Ryan has performed and designed sound for all of 31 Down’s performances including: Here At Home (Bushwick Starr), Red Over Red (Incubator Arts Project), The Assembler Dilator (PS122), That’s Not How Mahler Died (Ontological Theater).
Ryan has taught radio communication at the College of Staten Island and is a graduate of NYU’s Interactive Telecommunications Program.
31 Down is an experimental theater company based in Brooklyn, New York. 31 Down’s work is darkly themed performance with a heavy emphasis on complex sound design, imagery and mood. Custom interactive systems are developed to create and control the performances. Works have been produced in various parts of the performance spectrum, from the stage and location-based shows, to the virtual arena including Internet based work that uses live streaming, chat-rooms, networked surveillance cameras, public telephones and radio transmissions. Works have been presented by The Bushwick Starr, Performance Space 122, the Incubator Arts Project and free103point9 Transmission Arts.
About Gibney Dance
Gibney Dance brings the possibility of movement where it otherwise would not exist. Through three interrelated fields of action—Center, Company, and Community Action—Gibney Dance is “Making Space for Dance” in studios, on stages, and in underserved shelters and schools.
Gibney Dance Centers are a powerhouse of cultural support for the performing arts community and the City itself. In 1991, Gibney Dance began leasing a studio in the historic 890 Broadway building to house Company rehearsals, and by 2011 the organization’s presence at that location had expanded to comprise an expansive eight-studio creative center. Today, with the addition of 280 Broadway, the organization directs a performing arts complex with two facilities: the Choreographic Center at 890 Broadway and Performing Arts Center at 280 Broadway. These remarkable spaces enable a robust roster of events designed to meet the needs of the dance field by fostering the creative process, encouraging dialogue, and providing professional development opportunities.
Gibney Dance Company is the Centers’ acclaimed resident dance ensemble, led by choreographer Gina Gibney. Since its founding in 1991, the Company has developed a repertory of over thirty works that have been performed throughout the US and abroad. Gibney is known for using weighted, spiraling phrases to craft interpersonal dynamics between the dancers. These carefully calibrated relationships reflect the dancers’ experiences as community activists. As observed by writer Deborah Jowitt: “(t)hat Gibney’s troupe has long worked for the empowerment of battered women is reflected in the dancers’ struggles, their uncommon resilience, the support one readily offers another.” Highly sought-after by a wide range of performing arts institutions, the Company has been featured in recent years at Danspace Project (New York), White Bird (Oregon) the Yale Repertory Theater (Connecticut), L’Agora de la Danse (Montreal, Canada), and Internationale Tanzmesse (Dusseldorf, Germany).

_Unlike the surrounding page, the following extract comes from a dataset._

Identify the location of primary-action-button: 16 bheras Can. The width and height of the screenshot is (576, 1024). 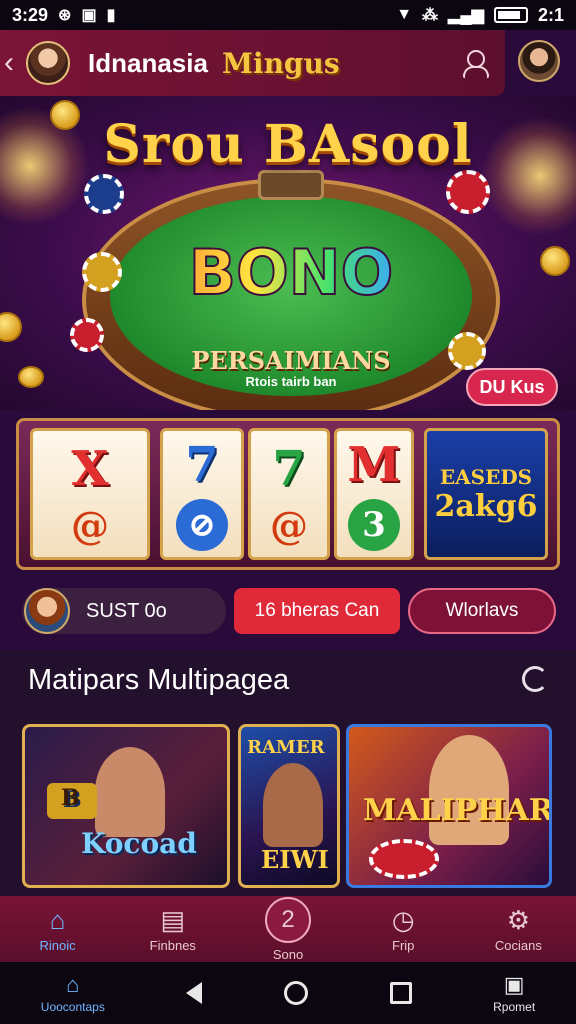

Gibney Dance Community Action provides New York City domestic violence shelters with over 500 free movement workshops each year. At these workshops Company members share activities that draw from artistic practices to address issues of choice and self-expression. Community Action was initiated in 2000 in collaboration with Sanctuary for Families and Safe Horizon, two of the country’s most prominent domestic violence organizations. Widely regarded as a model in the field, Community Action’s methods for integrating arts and social action are distributed nationally—via our Institute for Community Action intensive that annually hosts dancers from across the US—and internationally—through Global Community Action Residencies, most recently in Cape Town, South Africa.
dataPurge has been commissioned by PS122 with an exploration grant from the Doris Duke Charitable Foundation for the Building Demand for the Performing Arts Program and is supported in part by an award from the National Endowment for the Arts. Art Works.